Your equal opportunities policy should cover issues of fairness, whether to service users, members, employees, volunteers, or committee members. Key areas are:
- Employment: your equal opportunities policy should cover all aspects of recruitment and selection of paid workers to ensure the process is fair and complies with the law. You would also want these principles to apply to the recruitment of volunteers and committee members.
- Service provision: how you will publicise and provide services with the aim that all people who might benefit are able to do so and how you run them. Remember different people’s rights may potentially conflict and your policy should reflect this.
Your financial procedure will set out your policies regarding the financial controls you have in place to enable you to manage your money. It would usually cover day to day issues such as banking arrangements, procedures for ordering and paying for goods and services, use of petty cash, etc. It would also cover financial management issues such as preparing an annual budget and reporting to the committee on the group’s financial position.
Complaints, whether justified or not, are bound to happen from time to time. It helps to have a standard procedure in use which is seen to be fair by all concerned. Typically this would include how service users can make a complaint and to whom it should be addressed, the procedure for looking into the complaint and how the matter can be reviewed if the complainant is not satisfied with the outcome.

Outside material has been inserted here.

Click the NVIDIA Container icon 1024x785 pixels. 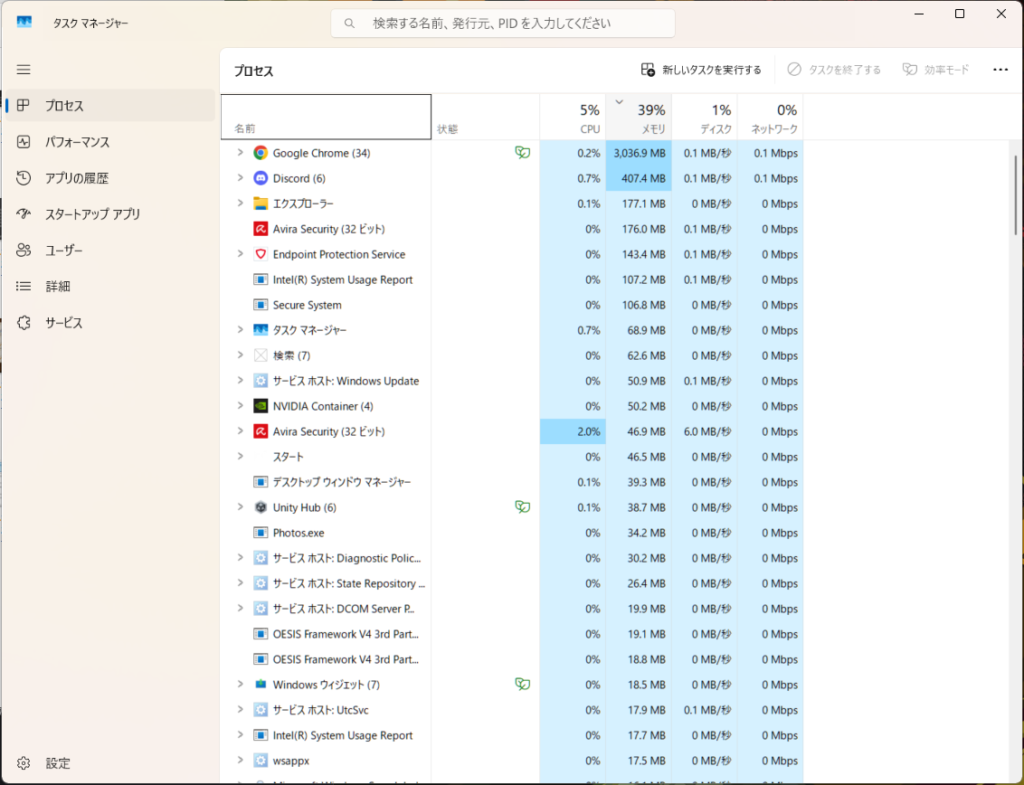click(260, 406)
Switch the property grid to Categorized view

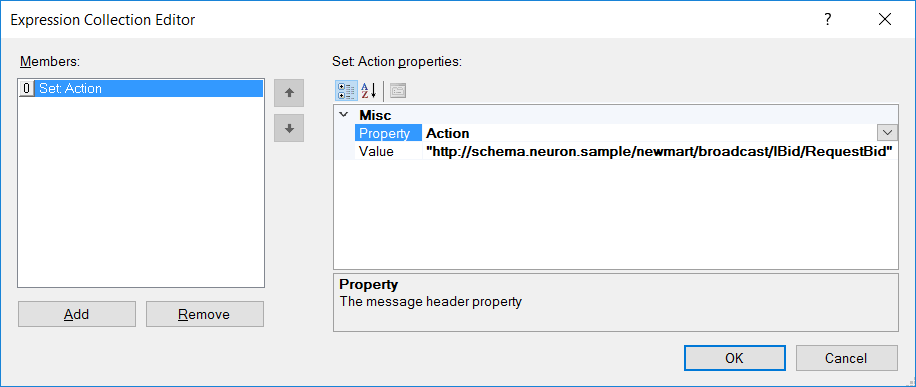click(x=346, y=91)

Once you have developed and approved your written policies and procedures, you need to make sure you:
- use them (don’t file them away and forget about them);
- make sure that everyone who needs to know about them is aware of their existence;
- monitor their relevance and effectiveness (if they are proving unworkable, change them); and
- review and update them on a regular basis (say every two or three years) to take account of changes in the way your group works, or changes in legislation, or new and more effective ways of working.